Statistical Learning and Inference at Particle Collider Experiments

6.2 Problem Statement

Let us consider a set of \(n\) i.i.d. observations \(D = \{\boldsymbol{x}_0,...,\boldsymbol{x}_n\}\) where \(\boldsymbol{x} \in \mathcal{X} \subseteq \mathbb{R}^d\), and a generative model which implicitly defines a probability density \(p(\boldsymbol{x} | \boldsymbol{\theta})\) used to model the data. The generative model is a function of the vector of parameters \(\boldsymbol{\theta} \in \mathcal{\Theta} \subseteq \mathbb{R}^p\), which includes both relevant and nuisance parameters. We want to learn a function \(\boldsymbol{s} : \mathcal{D} \subseteq \mathbb{R}^{d\times n} \rightarrow \mathcal{S} \subseteq \mathbb{R}^{b}\) that computes a summary statistic of the dataset and reduces its dimensionality so likelihood-free inference methods can be applied effectively. From here onwards, \(b\) will be used to denote the dimensionality of the summary statistic \(\boldsymbol{s}(D)\).

While there might be infinite ways to construct a summary statistic \(\boldsymbol{s} (D)\), we are only interested in those that are informative about the subset of interest \(\boldsymbol{\omega} \in \mathcal{\Omega} \subseteq \mathcal{\Theta}\) of the model parameters. The concept of statistical sufficiency is especially useful to evaluate whether summary statistics are informative. In the absence of nuisance parameters, classical sufficiency can be characterised by means of the factorisation criterion (see Section 3.1.3 for more details): \[ p(D|\boldsymbol{\omega}) = h(D) g(\boldsymbol{s}(D) | \boldsymbol{\omega} ) \qquad(6.1)\] where \(h\) and \(g\) are non-negative functions. If \(p(D | \boldsymbol{\omega})\) can be factorised as indicated, the summary statistic \(\boldsymbol{s}(D)\) will yield the same inference about the parameters \(\boldsymbol{\omega}\) as the full set of observations \(D\). When nuisance parameters have to be accounted in the inference procedure, alternate notions of sufficiency are commonly used such as partial or marginal sufficiency [190], [191]. Nonetheless, for the problems of relevance in this work, the probability density is not available in closed form so the general task of finding a sufficient summary statistic cannot be tackled directly. Hence, alternative methods to build summary statistics have to be followed.

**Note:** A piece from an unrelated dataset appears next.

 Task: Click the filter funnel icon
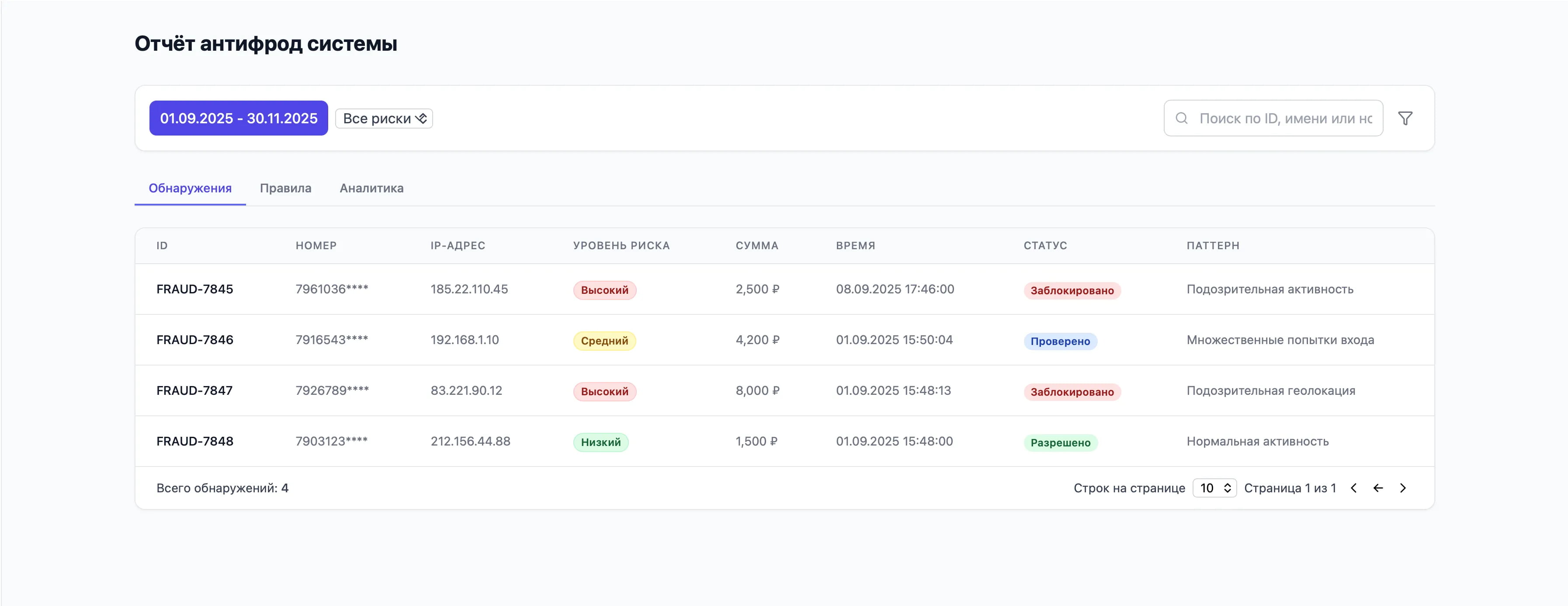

For simplicity, let us consider a problem where we are only interested in performing statistical inference on a single one-dimensional model parameter \(\boldsymbol{\omega} = \{ \omega_0\}\) given some observed data. Be given a summary statistic \(\boldsymbol{s}\) and a statistical procedure to obtain an unbiased interval estimate of the parameter of interest which accounts for the effect of nuisance parameters. The resulting interval can be characterised by its width \(\Delta \omega_0 = \hat{\omega}^{+}_0- \hat{\omega}^{-}_0\), defined by some criterion so as to contain on average, upon repeated samping, a given fraction of the probability density, e.g. a central \(68.3\%\) interval. The expected size of the interval depends on the summary statistic \(\boldsymbol{s}\) chosen: in general, summary statistics that are more informative about the parameters of interest will provide narrower confidence or credible intervals on their value. Under this figure of merit, the problem of choosing an optimal summary statistic can be formally expressed as finding a summary statistic \(\boldsymbol{s}^{\ast}\) that minimises the interval width: \[ \boldsymbol{s}^{\ast} = \textrm{arg min}_{\boldsymbol{s}} \Delta \omega_0. \qquad(6.2)\] The above construction can be extended to several parameters of interest by considering the interval volume or any other function of the resulting confidence or credible regions.